Task statement - Pictures excluded, copy word for word the lines from the one holding "The height and" through the last line below.

·····

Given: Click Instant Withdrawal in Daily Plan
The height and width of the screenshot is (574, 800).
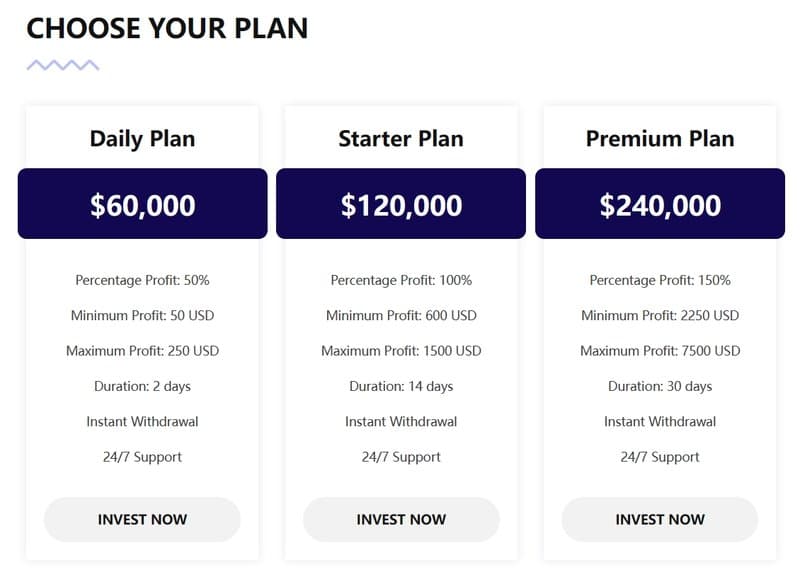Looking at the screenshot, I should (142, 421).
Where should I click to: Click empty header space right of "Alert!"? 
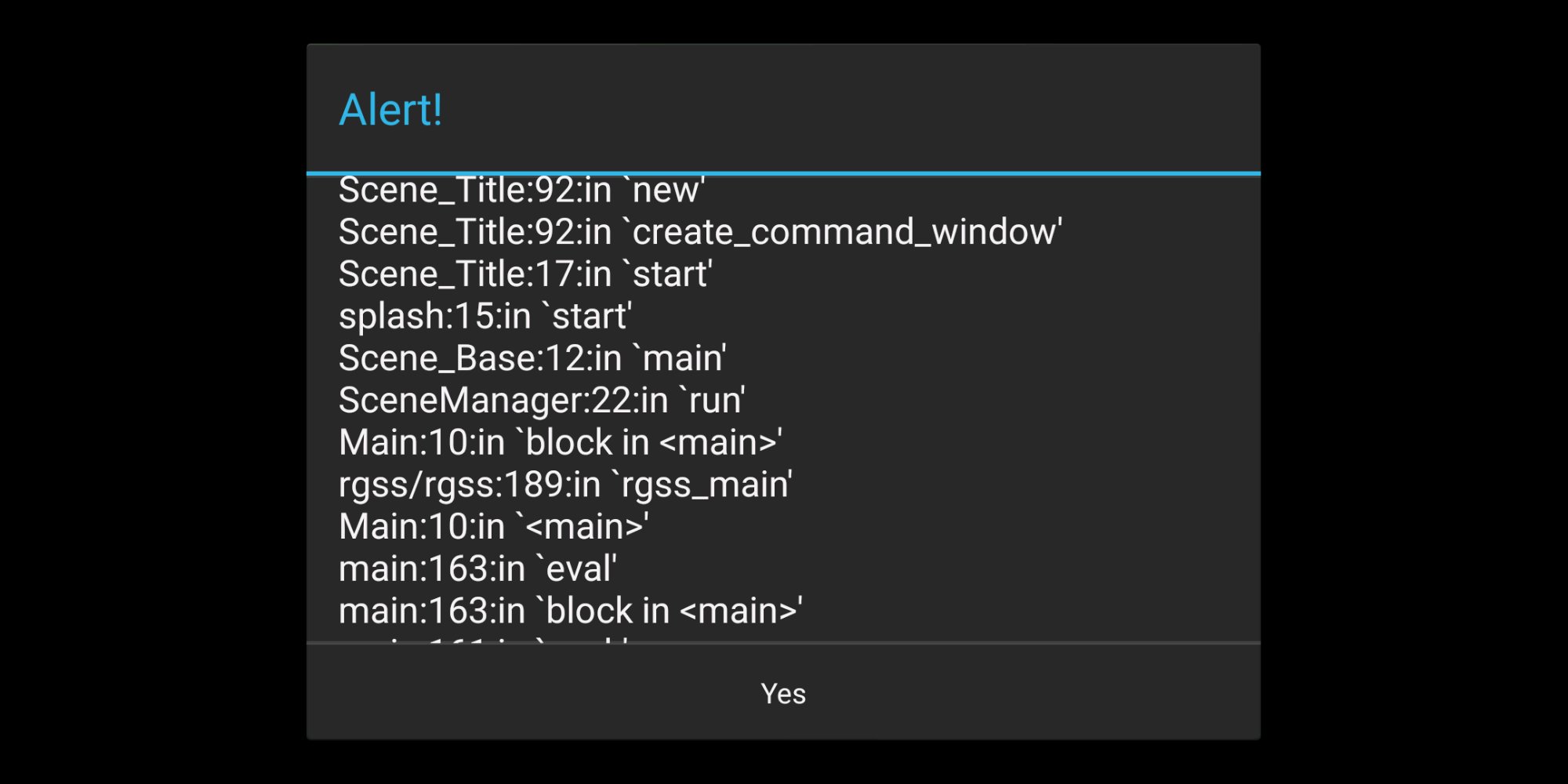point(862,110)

·····

Solution for this exercise -
The height and width of the screenshot is (574, 800).
Looking at the screenshot, I should (142, 421).
Where should I click to: Click empty header space right of "Alert!"? 
point(862,110)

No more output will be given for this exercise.